Interestingly this quote from the movie, that's hardly connected to anything plot related seems to have turned out to be a self fulfilling prophecy, which is a shame, because this movie had potential to be the climax of the (at this point) trilogy. All the pieces seemed to have been placed quite neatly for it to work. Unfortunately it didn't. The movie is especially weak in it's early phases. While the first scene works decently as an exposition to who the films antagonist is going to be, the next couple of scenes slow down the pace, giving us introductory scenes to "new" characters. This could have been fine, had the characters been interesting. But they weren't. Luckily the movie has McAvoy, who even 3 movies in, is still the highlight of the series, due to the witty personality of his character (Charles Xavier). As for the other main character of this series (Magneto); this movie gives him a new start, but only as a setup for his involvement in the conflict, that is about to unfold. Unfortunately his character arc is just mashed into the large multi-character story line and therefore fails to peak the interest it's intending to catch. Another character worth mentioning is Quicksilver, who can best be described as a big convenience for the plot progressing into the direction the authors want to. This may sound like a negative thing, but something about Evan Peter's character just made me swallow it and go along with it. As for the antagonist; while not necessarily well written, I do feel like praising Oscar Isaac's portrayal of Apocalypse.
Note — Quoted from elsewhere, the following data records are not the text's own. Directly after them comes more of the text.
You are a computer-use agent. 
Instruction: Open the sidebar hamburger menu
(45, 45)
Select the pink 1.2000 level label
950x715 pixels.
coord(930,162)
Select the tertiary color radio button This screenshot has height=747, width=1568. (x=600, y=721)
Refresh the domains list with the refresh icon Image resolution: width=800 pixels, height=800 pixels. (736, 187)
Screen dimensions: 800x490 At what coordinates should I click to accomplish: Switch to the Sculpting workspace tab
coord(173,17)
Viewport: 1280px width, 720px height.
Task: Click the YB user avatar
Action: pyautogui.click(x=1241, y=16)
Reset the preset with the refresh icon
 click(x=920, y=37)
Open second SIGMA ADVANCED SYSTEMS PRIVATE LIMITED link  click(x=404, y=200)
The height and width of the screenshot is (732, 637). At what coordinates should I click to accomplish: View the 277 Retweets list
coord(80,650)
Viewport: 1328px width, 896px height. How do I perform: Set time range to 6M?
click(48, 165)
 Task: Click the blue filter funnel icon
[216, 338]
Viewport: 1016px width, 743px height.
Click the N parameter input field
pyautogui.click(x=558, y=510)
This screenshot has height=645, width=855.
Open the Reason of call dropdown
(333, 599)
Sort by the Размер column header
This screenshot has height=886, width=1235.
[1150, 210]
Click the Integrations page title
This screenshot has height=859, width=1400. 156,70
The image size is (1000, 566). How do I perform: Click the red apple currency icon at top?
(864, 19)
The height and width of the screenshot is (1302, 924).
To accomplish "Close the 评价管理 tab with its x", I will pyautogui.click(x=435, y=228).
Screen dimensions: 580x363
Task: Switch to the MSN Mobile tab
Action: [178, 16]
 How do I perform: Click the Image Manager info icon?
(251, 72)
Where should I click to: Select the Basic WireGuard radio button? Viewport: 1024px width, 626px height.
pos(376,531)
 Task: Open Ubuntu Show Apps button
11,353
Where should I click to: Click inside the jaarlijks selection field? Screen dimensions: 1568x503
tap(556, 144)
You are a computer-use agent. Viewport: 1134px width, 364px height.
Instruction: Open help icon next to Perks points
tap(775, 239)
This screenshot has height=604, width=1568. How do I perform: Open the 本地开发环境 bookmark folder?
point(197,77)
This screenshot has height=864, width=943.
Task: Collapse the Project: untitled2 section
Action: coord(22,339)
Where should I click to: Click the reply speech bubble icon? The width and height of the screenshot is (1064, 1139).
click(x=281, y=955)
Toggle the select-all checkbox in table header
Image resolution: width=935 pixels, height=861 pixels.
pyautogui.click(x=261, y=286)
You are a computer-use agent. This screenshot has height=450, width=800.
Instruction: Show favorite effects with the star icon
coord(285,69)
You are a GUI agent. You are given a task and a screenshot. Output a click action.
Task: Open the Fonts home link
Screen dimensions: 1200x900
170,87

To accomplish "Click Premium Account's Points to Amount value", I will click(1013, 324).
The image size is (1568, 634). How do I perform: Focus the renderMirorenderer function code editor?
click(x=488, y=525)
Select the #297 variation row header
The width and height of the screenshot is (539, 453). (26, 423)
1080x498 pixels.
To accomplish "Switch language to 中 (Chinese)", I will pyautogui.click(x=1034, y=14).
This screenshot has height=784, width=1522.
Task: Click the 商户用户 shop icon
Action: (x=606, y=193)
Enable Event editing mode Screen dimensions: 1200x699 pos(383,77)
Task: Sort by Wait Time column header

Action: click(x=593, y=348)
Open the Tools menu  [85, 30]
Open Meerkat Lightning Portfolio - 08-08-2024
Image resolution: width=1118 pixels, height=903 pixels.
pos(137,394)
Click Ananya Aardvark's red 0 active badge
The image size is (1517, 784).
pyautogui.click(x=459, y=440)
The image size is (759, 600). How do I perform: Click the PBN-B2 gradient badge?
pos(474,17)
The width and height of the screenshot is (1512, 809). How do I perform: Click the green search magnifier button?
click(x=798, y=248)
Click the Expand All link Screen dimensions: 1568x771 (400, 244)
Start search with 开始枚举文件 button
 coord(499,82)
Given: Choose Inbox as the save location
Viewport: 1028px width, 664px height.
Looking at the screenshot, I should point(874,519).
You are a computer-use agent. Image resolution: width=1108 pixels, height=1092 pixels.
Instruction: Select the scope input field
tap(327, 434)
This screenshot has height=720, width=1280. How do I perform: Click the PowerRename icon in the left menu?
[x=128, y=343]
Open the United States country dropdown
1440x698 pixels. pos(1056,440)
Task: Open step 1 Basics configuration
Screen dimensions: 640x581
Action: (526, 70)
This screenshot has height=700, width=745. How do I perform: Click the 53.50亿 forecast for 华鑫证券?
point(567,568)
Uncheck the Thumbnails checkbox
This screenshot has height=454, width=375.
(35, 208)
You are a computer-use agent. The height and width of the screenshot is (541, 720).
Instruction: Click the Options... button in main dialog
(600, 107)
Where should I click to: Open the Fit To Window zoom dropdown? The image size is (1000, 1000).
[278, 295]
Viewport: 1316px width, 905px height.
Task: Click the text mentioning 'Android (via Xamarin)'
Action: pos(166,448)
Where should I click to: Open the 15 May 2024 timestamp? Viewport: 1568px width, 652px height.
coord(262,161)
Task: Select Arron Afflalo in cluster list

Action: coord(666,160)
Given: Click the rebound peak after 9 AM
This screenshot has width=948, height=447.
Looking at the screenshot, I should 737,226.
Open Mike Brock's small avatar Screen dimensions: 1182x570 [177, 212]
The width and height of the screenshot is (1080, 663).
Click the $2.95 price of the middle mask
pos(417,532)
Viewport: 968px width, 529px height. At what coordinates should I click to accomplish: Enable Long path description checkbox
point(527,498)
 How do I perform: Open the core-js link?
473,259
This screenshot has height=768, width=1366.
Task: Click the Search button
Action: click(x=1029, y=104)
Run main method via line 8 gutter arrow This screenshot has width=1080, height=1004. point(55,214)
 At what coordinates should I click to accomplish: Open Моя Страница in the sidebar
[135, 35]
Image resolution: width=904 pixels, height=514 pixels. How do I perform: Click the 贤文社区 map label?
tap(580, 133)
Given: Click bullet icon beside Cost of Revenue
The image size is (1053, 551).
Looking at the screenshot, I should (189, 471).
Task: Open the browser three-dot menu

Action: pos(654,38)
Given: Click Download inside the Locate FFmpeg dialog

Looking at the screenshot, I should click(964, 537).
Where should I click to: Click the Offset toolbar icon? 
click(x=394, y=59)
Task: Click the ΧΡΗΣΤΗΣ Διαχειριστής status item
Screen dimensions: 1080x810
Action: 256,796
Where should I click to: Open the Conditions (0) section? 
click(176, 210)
The plot is for the most part character driven, which could go either way. In this case it didn't work out best, because the conflicts of the characters felt like something, that had been previously done already and some of the highlighted characters lacked the screen time to get an actually interesting characterization and development. Another aspect of the plot is the mutants using their powers to their advantage, which results in funny comic relief and entertaining battles. Due to this I actually felt the movie picking itself up towards the end, I was however displeased with the resolution of the conflict and it's aftermath. Overally the film is entertaining and ignoring the character introduction scenes, I wasn't bored during it's run time. That however does not mean it doesn't have it's fair share of problems.